___ Reading text
The Book of the Week is “Hugo Black, A Biography” by Roger K. Newman, published in 1994. It is ironic that the Caucasian subject’s name was Black, as he was involved in many civil-rights controversies.
Born in 1886 in Clay County, Alabama, Black grew up in a small, poor, agricultural community. When he himself was fourteen, his father died of complications from alcoholism. He completed two years of medical school and passed his exams in becoming a doctor like his older brother, but lacked passion. He was more suited to lawyering, so he also graduated with honors in two years from the University of Alabama.
Black’s legal career started to flourish only after he moved to Birmingham, Alabama, where the culture allowed him to meet important people including a mentor, and get experience in labor law. In the single-digit 1900’s, the segregated-by-skin-color city was still an Old South aristocracy that offered hard manual work for blacks (which comprised nearly half the population) in coal, iron, railroads and steel. There were also: numerous taverns, brothels and churches, and a growing temperance movement.
Black joined as many social and civic organizations as he could because he knew they could further his careers in law (representing labor unions) and politics. In 1910, his mentor pressured him into becoming a low-level criminal-court judge for a year to give him more experience from a different perspective. By 1914, Black was elected Jefferson County solicitor (equivalent to district attorney) as a Democrat. He quit in 1917 to join the U.S. Army.
______
→ What to work on
Pick up the review of the Hugo Black biography after its final sentence and keep writing it. The records that come next are separate material, unrelated to the review of the Hugo Black biography.
___ Extracted entries
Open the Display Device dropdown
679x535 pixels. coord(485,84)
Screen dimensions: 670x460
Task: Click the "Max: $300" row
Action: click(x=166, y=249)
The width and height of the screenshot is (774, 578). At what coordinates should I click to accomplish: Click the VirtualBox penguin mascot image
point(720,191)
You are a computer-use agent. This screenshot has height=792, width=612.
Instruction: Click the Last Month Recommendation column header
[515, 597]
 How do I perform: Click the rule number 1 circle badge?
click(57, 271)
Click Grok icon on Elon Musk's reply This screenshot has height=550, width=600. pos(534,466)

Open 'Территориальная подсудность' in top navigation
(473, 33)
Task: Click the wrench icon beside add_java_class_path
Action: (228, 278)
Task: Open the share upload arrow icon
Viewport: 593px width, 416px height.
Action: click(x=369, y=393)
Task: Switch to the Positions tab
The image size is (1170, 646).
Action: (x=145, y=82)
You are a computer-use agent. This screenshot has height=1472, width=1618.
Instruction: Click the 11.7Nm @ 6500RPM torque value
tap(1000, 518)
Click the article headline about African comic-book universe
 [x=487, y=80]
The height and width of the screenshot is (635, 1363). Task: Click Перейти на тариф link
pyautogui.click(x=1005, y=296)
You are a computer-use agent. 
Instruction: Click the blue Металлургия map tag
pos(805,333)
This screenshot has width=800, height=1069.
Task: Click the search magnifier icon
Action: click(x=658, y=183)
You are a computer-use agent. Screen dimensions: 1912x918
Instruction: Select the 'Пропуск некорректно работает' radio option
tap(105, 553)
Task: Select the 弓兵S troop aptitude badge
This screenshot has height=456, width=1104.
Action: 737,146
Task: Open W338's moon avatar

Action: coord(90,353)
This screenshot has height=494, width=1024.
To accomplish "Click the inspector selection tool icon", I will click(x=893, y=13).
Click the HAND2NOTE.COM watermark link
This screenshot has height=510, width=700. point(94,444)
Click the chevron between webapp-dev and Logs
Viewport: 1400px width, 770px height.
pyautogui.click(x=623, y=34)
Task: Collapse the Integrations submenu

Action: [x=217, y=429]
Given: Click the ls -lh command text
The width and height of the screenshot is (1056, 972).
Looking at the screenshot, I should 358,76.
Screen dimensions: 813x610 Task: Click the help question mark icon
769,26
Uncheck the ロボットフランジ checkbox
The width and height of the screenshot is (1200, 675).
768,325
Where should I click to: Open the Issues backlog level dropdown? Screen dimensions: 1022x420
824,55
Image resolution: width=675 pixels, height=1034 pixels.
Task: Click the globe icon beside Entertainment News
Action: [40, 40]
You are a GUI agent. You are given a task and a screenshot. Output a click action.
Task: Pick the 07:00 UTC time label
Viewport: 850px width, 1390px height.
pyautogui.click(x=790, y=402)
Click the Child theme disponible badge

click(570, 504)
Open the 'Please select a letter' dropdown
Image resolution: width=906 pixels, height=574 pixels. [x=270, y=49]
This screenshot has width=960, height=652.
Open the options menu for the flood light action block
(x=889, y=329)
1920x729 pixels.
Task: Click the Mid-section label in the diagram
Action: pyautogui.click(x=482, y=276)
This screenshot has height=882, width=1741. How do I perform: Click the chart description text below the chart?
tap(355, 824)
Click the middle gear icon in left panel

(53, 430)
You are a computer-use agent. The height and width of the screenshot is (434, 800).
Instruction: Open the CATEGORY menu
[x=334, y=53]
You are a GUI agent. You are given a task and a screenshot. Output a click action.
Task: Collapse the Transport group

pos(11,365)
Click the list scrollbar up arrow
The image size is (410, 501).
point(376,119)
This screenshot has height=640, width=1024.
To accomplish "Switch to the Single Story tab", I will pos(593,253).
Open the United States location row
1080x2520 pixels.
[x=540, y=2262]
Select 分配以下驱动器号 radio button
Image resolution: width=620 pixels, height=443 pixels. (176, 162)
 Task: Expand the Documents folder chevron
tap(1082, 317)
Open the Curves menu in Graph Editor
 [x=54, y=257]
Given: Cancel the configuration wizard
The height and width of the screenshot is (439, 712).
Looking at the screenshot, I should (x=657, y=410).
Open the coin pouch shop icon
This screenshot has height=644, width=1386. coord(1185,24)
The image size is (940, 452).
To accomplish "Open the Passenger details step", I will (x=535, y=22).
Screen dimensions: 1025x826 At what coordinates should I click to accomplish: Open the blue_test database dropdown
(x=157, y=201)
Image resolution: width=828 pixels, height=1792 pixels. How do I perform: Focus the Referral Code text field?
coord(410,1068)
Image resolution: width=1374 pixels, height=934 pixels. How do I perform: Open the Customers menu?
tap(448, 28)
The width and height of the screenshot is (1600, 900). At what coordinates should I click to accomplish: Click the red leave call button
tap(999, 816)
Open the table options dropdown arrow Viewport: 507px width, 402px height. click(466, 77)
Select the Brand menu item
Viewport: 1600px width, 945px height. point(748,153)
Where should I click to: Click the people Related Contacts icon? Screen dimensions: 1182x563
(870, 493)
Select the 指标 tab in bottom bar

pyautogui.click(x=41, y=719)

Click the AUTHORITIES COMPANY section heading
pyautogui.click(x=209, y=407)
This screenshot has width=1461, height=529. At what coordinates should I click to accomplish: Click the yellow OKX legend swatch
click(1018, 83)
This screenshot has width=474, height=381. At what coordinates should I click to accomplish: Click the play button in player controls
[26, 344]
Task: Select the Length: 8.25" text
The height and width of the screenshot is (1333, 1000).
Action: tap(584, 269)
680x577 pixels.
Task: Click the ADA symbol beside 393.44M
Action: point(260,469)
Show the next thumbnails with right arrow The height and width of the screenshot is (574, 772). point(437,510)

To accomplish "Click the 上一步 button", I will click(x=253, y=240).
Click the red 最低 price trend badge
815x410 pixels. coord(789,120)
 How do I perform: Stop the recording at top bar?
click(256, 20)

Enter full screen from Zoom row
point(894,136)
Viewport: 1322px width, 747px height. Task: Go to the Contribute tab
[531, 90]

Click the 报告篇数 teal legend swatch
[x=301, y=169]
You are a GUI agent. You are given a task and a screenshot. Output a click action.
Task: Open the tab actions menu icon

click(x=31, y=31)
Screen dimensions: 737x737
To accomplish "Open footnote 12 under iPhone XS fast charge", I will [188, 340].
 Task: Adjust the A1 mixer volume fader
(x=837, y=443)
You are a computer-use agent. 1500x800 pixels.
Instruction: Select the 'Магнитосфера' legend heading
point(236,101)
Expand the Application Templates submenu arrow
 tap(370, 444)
______
→ Answer to the problem
As a litigator, Black was a master of courtroom histrionics. He was not below furthering his career to take on a morally repugnant case, such as defending a friend who had committed murder. In 1923, Black joined the Ku Klux Klan. The Klan stood for unions and of course, white supremacy; spewed hatred against corporations and immigration, and committed physical violence against Catholics, Jews, blacks, etc. Into the 1930’s in the state of Alabama, the group’s political power was so dominant that one was required to be a member in order to win any election in Alabama.
When asked about his membership later by anti-New Dealers, Black rationalized and minimized and lied and said everybody joined in those days, and then changed the subject. Alabama senator Oscar Underwood’s career ended in May 1925 when he spoke out against the K.K.K. Not only that– Underwood was forced to move to Virginia. Ironically, there were poor whites who voted for Black (for Alabama senator) only because the K.K.K. paid their $1.50 poll tax in 1927.
Black was a voracious reader, attacking the Senate library, absorbing biographies and writings of ancient Greek and Roman bigwigs. He was anti-immigration and also anti-trust. In 1933, he led an investigation in the latter area involving “Destroyed records, competitive bidding shunned, questionably large salaries and profits– the picture that emerged was depressingly familiar.” By the end of the 1930’s, other anti-trust cases that grabbed newspaper headlines made the dueling ideologies of the New Deal and Wall Street, cliches.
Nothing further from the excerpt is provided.